Take note of the following parameters:
<service_url>: the URL of the queried service.
<token>: the token of the queried service.
<model_name>: the model name. You can obtain the model name by calling
<service_url>/v1/modes
.curl -X GET \ -H "Authorization: <token>" \ <service_url>/v1/models
FAQ
How do I switch to another open source LLM?
EAS provides the following open source LLMs: DeepSeek-R1, Llama, UI-TARS, QVQ, Gemma2, and Baichuan2. To switch between these models, perform the following steps:
On the Elastic Algorithm Service (EAS) page, find the service that you want to update and click Update in the Actions column.
On the LLM Deployment page, set the Model Type parameter to the desired open source LLM. The system automatically updates the value of the Deployment Resources parameter.
Click Update.
How do I improve concurrency and reduce latency for the inference service?
EAS provides BladeLLM and vLLM, which are inference acceleration engines that you can use to ensure high concurrency and low latency. To use the inference acceleration engines, perform the following steps:
On the Elastic Algorithm Service (EAS) page, find the service that you want to update and click Update in the Actions column.
In the Basic Information section of the LLM Deployment page, select an accelerated deployment method for the Deployment Method parameter. Then, click Update.

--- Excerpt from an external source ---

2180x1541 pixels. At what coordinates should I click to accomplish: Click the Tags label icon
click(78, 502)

You can also set the Version parameter to High-performance Deployment on the LLM Deployment page. This way, you can implement fast deployment based on the BladeLLM engine developed in PAI.
How do I mount a custom model?
If you set the Version parameter to High-performance Deployment on the LLM Deployment page, you can mount a custom model. Only Qwen and Llama text models of the open source, fine-tuned, and quantized versions can be deployed. In this example, Object Storage Service (OSS) is used to mount a custom model.

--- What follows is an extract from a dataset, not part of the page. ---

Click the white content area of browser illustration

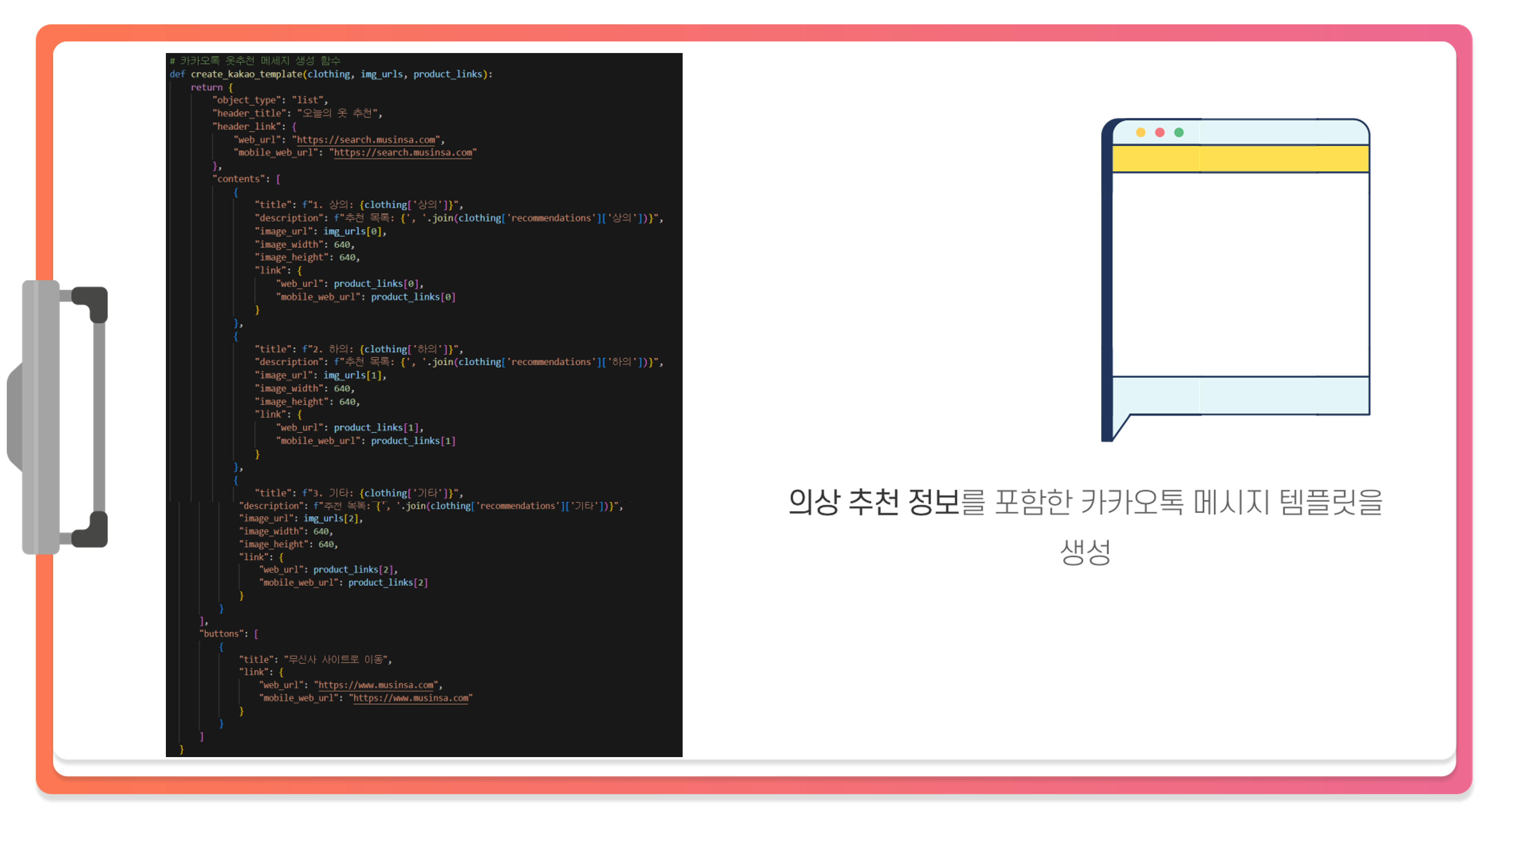tap(1240, 274)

Upload the custom model and related configuration files to your OSS bucket. For information about how to create a bucket and upload objects, see Create buckets and Upload objects.

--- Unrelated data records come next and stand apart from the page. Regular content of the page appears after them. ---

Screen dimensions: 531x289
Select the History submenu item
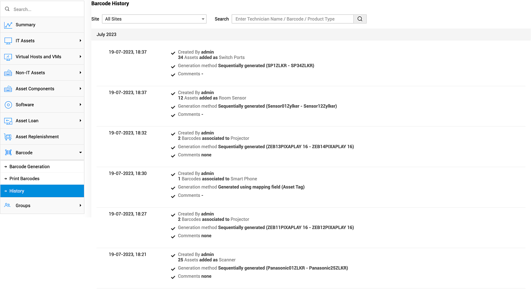(17, 191)
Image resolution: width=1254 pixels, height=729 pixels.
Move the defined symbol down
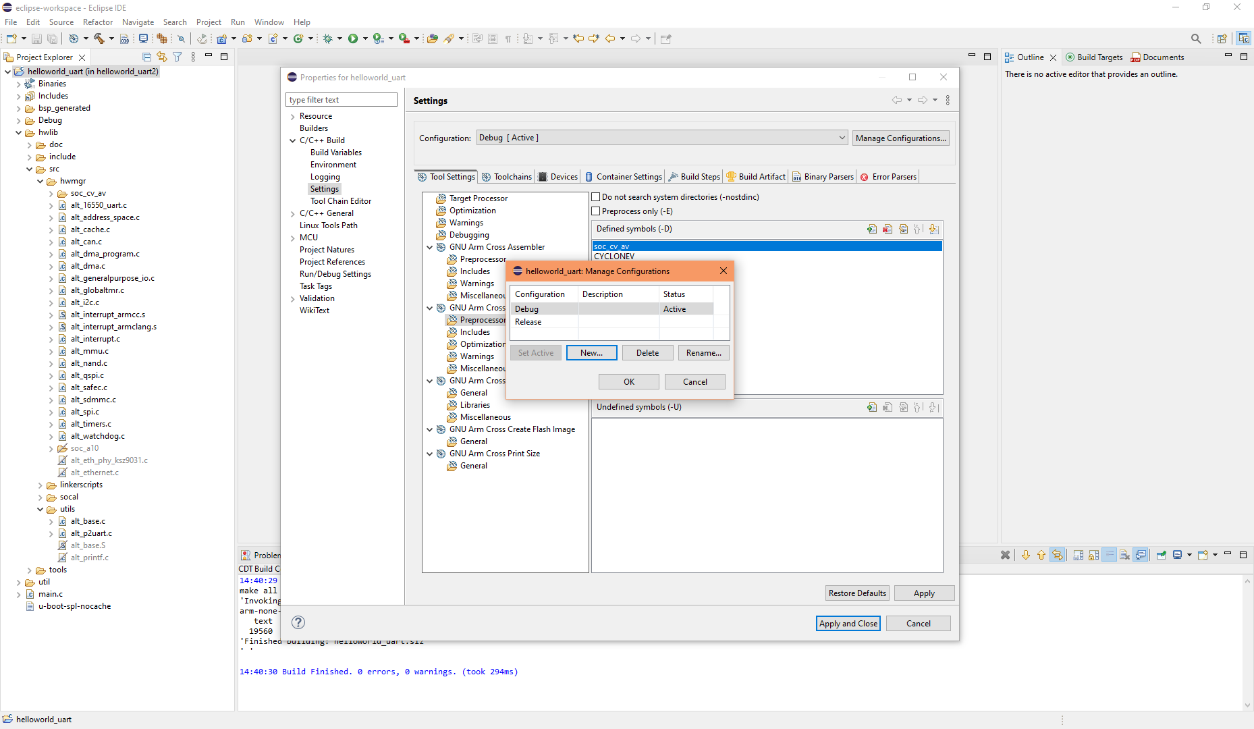point(934,229)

The following figure shows the sample model files to be prepared.
The config.json file must be uploaded. You must configure the config.json file based on the Huggingface model format. For more information about the sample file, see config.json.
On the Elastic Algorithm Service (EAS) page, find the service that you want to update and click Update in the Actions column.
On the LLM Deployment page, specify the following parameters and click Update
Parameter
Description
Basic Information
Version
Set this parameter to High-performance Deployment.
Image Version
Set this parameter to blade-llm:0.9.0.
Model Settings
Set this parameter to Custom Model and click OSS. Select the OSS path in which the custom model is stored.
Resource Information
Deployment Resources
Select an instance type. For more information, see Limits.
How do I call API operations to perform inference?
For more information, see Api invocation.
References
If you deploy a model service by using public resources, the billing stops when the service is stopped. For more information about billing, see Billing of EAS.
For more information about EAS, see EAS overview.
After you use the LangChain framework on the WebUI page, you can perform API-based model inference. We recommend that you use the search feature of your on-premises knowledge base. For more information, see RAG-based LLM chatbot.
For more information about the release notes of major versions of ChatLLM-WebUI, see Release notes for ChatLLM WebUI.
If you deploy the DeepSeek full version, we recommend that you use a multi-machine distributed inference solution.